THE DERBY - THE RAIN - THE DINNERS
I have yet to have reports on the Derby dinner - the Savoy-based annual bash of The Derby Club, which is always held on the Wednesday before.
A few years ago, in 2022, I think, some Newmarket tykes made a huge public fuss about the fact that women weren’t allowed in, a rather silly complaint designed purely to embarrass Teddy, Earl of Derby, whose planning proposals for some of his land have always been anathema to the surrounding trainers.
In fact, like so many similar clubs, The Derby Club has only one annual committee meeting, at which they had already discussed and agreed in principle to open the doors. The only problem was that COVID got in the way, and the dinner wasn’t held for a couple of years. The year the Newmarket jet-set complained about this absence of women was, in fact, the last year there were no women members. In fact, all the Lady members who had been suggested as candidates (it is, after all, a Private Member’s Club) had all since been invited by the admirably efficient Club Secretary, a woman.
I would happily concede that this was down to the deeply egalitarian wishes of the Grandees of Newmarket, if only they had shown the same level of thrusting noisy commitment to getting the Jockey Club, which is, in many respects, headquartered in Newmarket, to speed up the woeful conditions of their female jockey changing rooms across all their racecourses a little earlier than 2030 in some cases. God admires equality, especially when it comes to people who make noises like Groucho Marx.
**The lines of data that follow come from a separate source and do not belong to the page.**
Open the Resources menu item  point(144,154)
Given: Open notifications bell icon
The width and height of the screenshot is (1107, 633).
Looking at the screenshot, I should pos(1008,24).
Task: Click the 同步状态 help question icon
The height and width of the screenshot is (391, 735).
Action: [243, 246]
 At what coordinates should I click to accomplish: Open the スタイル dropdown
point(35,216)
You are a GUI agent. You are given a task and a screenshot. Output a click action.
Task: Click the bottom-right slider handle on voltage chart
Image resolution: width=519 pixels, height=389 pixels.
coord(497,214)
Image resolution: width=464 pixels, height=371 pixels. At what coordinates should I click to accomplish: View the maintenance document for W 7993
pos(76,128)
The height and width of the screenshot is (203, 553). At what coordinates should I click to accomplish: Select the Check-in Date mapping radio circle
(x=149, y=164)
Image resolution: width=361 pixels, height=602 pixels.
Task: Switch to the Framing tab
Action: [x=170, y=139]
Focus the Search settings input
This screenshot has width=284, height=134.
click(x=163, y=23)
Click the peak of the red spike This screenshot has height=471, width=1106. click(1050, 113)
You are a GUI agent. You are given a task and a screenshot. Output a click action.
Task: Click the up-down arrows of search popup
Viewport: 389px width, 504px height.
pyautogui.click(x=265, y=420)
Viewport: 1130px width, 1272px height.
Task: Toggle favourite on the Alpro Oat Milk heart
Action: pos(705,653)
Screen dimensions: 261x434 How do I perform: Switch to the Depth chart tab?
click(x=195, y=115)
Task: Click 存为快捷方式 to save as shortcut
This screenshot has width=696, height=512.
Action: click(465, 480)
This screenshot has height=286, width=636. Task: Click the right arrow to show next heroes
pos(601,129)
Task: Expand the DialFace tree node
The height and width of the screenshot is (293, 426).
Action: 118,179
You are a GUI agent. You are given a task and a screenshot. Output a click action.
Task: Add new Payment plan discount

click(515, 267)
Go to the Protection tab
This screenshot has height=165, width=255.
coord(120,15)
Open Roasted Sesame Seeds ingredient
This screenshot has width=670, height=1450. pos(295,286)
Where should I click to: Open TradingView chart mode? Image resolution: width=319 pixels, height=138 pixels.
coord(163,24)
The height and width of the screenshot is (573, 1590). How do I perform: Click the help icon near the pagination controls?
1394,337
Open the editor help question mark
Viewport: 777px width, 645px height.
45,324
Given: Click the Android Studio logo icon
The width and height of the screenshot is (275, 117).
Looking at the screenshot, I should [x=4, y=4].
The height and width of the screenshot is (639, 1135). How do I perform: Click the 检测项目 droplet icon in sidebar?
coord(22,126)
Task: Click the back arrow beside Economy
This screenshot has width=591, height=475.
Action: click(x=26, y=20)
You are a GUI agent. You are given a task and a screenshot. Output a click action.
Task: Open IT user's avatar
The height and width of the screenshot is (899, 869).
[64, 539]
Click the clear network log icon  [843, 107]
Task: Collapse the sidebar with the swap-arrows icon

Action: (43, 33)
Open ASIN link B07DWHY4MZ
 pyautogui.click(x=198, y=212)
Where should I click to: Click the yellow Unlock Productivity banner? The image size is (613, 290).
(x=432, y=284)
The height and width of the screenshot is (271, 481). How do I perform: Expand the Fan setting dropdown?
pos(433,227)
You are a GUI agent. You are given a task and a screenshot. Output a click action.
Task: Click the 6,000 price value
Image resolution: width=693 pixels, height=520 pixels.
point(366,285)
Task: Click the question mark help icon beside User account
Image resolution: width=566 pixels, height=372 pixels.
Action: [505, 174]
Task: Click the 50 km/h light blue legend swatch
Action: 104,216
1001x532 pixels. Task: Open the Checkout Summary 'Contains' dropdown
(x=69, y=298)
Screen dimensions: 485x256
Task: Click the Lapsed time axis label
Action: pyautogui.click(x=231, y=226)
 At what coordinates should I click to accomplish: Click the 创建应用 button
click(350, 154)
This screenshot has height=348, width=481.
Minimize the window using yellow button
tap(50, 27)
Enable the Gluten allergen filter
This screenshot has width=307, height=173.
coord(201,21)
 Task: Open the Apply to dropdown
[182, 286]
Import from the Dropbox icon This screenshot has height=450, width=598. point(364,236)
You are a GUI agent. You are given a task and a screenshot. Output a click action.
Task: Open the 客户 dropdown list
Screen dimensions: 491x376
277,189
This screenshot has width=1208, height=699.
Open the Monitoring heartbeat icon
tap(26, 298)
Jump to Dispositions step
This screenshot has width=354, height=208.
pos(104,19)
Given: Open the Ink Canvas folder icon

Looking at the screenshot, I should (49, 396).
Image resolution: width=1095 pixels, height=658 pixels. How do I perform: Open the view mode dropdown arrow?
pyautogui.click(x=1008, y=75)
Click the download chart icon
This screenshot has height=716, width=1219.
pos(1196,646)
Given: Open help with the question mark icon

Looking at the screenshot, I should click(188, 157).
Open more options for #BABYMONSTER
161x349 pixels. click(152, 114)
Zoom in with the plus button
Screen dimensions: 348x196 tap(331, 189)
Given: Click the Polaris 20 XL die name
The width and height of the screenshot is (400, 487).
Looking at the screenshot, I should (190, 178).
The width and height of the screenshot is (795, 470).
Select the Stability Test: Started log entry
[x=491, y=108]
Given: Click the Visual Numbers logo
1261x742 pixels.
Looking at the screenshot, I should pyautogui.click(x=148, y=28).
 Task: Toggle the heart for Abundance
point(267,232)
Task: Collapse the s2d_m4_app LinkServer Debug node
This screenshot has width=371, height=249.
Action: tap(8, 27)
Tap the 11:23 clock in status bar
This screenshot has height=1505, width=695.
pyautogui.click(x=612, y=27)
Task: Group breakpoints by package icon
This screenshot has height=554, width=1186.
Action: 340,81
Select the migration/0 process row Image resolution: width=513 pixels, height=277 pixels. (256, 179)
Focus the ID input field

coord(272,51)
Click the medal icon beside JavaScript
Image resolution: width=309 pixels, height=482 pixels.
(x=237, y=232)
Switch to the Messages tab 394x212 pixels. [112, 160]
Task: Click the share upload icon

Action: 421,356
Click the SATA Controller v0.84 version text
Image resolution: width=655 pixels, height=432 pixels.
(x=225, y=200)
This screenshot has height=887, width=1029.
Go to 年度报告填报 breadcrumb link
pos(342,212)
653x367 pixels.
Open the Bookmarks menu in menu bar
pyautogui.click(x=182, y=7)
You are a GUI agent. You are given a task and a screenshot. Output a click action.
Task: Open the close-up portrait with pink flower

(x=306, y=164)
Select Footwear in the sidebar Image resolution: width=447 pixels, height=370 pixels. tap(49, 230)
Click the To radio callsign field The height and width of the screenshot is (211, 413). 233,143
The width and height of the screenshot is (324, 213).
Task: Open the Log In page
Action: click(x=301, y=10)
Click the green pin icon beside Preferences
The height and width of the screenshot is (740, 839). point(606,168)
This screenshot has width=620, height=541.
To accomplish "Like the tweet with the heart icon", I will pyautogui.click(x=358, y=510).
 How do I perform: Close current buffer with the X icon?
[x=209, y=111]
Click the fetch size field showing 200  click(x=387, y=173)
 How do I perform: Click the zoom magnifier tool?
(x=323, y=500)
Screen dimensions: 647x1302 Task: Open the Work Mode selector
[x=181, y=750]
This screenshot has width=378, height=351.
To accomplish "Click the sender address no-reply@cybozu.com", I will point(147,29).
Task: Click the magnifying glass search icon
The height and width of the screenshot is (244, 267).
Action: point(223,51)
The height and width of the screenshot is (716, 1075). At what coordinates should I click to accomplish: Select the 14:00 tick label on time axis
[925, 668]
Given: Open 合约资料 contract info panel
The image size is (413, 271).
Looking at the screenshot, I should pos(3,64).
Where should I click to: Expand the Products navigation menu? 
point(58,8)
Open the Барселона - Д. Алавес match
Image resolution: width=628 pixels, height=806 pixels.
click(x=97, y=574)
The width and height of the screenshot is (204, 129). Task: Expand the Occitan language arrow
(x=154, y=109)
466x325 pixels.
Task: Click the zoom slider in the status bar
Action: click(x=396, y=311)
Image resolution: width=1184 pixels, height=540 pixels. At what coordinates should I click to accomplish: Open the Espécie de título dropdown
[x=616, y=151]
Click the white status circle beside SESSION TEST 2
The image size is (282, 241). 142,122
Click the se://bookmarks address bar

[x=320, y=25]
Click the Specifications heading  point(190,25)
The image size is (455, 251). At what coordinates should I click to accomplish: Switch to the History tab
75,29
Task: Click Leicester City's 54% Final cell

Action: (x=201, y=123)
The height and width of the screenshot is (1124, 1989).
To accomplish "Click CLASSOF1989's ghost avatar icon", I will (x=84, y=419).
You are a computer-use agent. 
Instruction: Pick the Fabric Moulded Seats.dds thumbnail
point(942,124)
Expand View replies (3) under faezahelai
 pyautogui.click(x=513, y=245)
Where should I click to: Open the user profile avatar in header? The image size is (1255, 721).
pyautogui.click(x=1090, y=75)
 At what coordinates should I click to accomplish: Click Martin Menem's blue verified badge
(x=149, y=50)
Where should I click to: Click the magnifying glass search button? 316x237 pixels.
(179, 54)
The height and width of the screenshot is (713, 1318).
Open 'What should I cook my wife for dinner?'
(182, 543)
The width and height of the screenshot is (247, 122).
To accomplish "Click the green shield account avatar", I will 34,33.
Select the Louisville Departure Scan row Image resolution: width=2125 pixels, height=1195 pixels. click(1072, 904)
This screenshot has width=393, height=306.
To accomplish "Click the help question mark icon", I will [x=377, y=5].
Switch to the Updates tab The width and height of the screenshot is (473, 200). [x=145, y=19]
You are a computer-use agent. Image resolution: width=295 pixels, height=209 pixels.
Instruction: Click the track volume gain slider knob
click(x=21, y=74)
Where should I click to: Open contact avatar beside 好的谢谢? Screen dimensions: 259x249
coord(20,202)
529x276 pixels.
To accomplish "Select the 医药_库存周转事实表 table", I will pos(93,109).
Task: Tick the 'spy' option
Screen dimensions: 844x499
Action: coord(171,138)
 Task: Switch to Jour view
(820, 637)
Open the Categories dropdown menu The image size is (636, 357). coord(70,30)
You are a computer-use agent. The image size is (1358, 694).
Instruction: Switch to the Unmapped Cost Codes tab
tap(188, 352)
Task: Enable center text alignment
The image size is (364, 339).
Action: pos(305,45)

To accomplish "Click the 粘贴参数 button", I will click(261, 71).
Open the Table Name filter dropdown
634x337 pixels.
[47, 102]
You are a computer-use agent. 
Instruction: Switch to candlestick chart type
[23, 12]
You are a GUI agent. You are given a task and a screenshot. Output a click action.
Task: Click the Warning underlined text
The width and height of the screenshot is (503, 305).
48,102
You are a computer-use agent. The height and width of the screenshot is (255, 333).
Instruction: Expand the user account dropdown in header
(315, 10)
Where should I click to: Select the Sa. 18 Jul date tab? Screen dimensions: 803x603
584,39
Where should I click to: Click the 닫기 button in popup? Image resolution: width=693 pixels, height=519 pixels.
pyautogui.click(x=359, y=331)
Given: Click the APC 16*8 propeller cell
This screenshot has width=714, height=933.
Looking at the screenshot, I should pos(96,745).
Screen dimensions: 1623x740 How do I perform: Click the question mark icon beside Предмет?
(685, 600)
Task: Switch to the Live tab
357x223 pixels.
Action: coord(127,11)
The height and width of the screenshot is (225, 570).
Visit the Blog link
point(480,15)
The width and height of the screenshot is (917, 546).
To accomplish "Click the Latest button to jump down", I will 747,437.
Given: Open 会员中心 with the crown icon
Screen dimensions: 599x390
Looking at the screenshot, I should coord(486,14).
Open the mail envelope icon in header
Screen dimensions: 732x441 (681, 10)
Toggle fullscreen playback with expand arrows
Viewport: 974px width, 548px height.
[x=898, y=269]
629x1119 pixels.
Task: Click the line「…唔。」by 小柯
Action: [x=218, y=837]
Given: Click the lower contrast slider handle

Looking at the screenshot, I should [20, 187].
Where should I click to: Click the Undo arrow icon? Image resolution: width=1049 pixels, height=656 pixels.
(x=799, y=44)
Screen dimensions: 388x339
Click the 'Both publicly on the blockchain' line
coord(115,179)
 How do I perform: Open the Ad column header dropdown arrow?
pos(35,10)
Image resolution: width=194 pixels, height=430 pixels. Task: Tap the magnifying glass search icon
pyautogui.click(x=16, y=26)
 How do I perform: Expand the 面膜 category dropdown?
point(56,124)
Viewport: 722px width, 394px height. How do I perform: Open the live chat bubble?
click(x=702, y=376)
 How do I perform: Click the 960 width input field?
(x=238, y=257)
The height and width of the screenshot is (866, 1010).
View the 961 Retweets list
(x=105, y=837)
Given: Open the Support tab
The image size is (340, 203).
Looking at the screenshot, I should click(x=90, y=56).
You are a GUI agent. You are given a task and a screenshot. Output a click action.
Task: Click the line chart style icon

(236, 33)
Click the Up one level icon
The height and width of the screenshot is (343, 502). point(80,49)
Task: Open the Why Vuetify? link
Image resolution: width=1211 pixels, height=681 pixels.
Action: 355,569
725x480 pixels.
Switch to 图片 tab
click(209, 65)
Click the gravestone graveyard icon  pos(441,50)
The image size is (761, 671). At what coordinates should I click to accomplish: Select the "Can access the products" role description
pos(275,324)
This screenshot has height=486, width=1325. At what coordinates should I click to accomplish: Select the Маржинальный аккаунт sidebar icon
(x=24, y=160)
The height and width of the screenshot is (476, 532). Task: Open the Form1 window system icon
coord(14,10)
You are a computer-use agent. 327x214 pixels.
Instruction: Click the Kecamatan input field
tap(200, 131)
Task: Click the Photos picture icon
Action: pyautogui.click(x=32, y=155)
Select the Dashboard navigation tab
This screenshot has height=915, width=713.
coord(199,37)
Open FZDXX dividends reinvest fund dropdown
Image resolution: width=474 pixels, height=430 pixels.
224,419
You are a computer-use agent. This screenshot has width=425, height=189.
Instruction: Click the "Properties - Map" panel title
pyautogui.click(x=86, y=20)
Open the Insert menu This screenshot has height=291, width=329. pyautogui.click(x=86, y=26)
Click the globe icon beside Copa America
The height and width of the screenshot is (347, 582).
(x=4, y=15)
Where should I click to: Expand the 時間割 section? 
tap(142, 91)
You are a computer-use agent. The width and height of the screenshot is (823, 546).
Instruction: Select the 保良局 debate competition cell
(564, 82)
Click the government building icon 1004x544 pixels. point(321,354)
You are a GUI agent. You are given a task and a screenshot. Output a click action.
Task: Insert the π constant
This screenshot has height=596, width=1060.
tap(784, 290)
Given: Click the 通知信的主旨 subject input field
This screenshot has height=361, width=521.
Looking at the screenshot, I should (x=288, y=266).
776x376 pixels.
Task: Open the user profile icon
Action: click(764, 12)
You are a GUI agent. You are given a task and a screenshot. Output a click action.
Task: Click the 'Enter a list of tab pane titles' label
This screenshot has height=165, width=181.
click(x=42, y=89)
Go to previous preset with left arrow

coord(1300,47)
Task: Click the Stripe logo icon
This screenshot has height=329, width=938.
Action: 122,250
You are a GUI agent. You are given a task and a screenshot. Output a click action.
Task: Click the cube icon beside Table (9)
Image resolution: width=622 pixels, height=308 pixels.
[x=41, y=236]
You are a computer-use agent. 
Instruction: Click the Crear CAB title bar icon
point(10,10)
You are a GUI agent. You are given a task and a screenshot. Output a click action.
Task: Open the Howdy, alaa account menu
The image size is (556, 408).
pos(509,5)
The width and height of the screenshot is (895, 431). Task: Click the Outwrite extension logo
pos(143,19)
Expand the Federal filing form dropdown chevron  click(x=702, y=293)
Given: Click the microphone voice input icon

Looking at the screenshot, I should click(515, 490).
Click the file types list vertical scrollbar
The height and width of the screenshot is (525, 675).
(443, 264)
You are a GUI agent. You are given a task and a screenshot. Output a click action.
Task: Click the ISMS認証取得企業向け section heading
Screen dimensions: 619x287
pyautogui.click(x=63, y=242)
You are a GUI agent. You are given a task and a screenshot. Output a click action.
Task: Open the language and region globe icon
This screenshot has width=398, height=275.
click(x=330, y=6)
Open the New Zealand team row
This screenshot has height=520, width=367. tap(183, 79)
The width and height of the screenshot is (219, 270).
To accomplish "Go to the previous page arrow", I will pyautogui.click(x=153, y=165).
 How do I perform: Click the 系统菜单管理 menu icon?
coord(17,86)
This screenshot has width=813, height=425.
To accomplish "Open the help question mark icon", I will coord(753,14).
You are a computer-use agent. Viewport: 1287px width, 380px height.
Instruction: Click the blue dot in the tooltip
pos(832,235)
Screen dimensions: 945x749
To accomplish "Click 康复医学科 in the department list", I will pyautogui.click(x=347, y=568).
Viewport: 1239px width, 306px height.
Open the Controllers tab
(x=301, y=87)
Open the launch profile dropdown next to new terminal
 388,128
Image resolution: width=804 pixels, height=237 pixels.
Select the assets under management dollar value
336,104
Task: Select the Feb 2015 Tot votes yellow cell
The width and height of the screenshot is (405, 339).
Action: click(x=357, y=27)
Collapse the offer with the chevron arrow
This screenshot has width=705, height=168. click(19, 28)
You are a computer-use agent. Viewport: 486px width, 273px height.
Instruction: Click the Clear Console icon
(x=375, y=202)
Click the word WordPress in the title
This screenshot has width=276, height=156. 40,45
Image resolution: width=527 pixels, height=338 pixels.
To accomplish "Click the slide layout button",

Tonight is the Twelve Club dinner. The same principles are involved, just on a slightly smaller scale. The focus is on a Calcutta Auction. The members buy Sweep tickets; then there is a draw, and the winning Sweep tickets are assigned a horse in the Derby. There is then an auction for each horse. Had I drawn ITEM, for example, and ITEM had been auctioned for £100, I would get £50 as the winning sweepstake holder, and the pool would get £50. That pool is then divided into various %s between the first three and the bottom. If ITEM wins the Derby and the pool was, say, £2000, then the person who had “bought” ITEM in the auction would get, say, 60% of the pool - £1200
But, were I there, what would I want to draw?